Selected extract:
====
The linux(4) ABI support is currently 2.6.16 out of the box in all releases.  The ports collection is using 2.6.18 which is available by setting the sysctl(8) with `sysctl compat.linux.osrelease=2.6.18`.  Although FreeBSD 8.3-RELEASE is no longer a supported release, that still holds true in current releases.  Veeam may be relying on kernel functionality that isn't supported.  Work on supporting the ABI of newer Linux kernel features as well as 64 bit is ongoing.
https://www.freebsd.org/news/status...2.html#Linux-Emulation-Layer,-the-Linuxulator


----------



## absduser (Mar 13, 2015)

Thank you.  I'm curious, what Linux kernel version is in 10.1-RELEASE ?


----------



## tobik@ (Mar 13, 2015)

absduser said:


> Thank you.  I'm curious, what linux kernel version is in 10.1-RELEASE ?


junovitch already told you. FreeBSD's Linux ABI support defaults to 2.6.16 on all recent releases (that includes 10.1). FreeBSD also does not use any Linux kernel at all.


----------



## absduser (Mar 31, 2015)
====
Recorded information:
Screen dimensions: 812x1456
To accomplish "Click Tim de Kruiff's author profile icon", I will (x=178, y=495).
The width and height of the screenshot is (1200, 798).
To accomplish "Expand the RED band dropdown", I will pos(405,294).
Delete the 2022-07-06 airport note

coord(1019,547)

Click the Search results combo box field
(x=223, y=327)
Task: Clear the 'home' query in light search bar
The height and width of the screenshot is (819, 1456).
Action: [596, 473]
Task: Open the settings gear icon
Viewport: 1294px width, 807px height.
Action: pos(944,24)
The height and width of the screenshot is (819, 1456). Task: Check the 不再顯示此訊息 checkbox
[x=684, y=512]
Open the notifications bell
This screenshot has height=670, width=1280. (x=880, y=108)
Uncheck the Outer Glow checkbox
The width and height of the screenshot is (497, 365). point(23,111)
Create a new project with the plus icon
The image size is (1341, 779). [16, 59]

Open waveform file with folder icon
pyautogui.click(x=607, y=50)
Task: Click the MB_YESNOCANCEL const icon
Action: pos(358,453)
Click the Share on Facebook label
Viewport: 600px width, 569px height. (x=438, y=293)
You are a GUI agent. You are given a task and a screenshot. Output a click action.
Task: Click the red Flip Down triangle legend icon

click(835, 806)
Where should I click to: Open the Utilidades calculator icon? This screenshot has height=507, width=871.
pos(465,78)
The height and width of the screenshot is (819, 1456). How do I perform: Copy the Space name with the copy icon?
====
Exercise task 1: Say whether each statement agrees with the forum thread on FreeBSD's Linux ABI support: (a) the ports collection uses Linux ABI version 2.6.18; (b) FreeBSD 8.3-RELEASE is still a supported release; (c) FreeBSD runs a Linux kernel to provide its Linux ABI support. For each, answer yes or no and quote the deciding words of the thread exactly.
Exercise task 2: Reproduce the part of the forum thread on FreeBSD's Linux ABI support that starts at "junovitch already told" and ends at "(Mar 31, 2015)", without changing a word.

Full response 1:
(a) Yes: "The ports collection is using 2.6.18"
(b) No: "Although FreeBSD 8.3-RELEASE is no longer a supported release"
(c) No: "FreeBSD also does not use any Linux kernel at all."

Full response 2:
junovitch already told you. FreeBSD's Linux ABI support defaults to 2.6.16 on all recent releases (that includes 10.1). FreeBSD also does not use any Linux kernel at all.


----------



## absduser (Mar 31, 2015)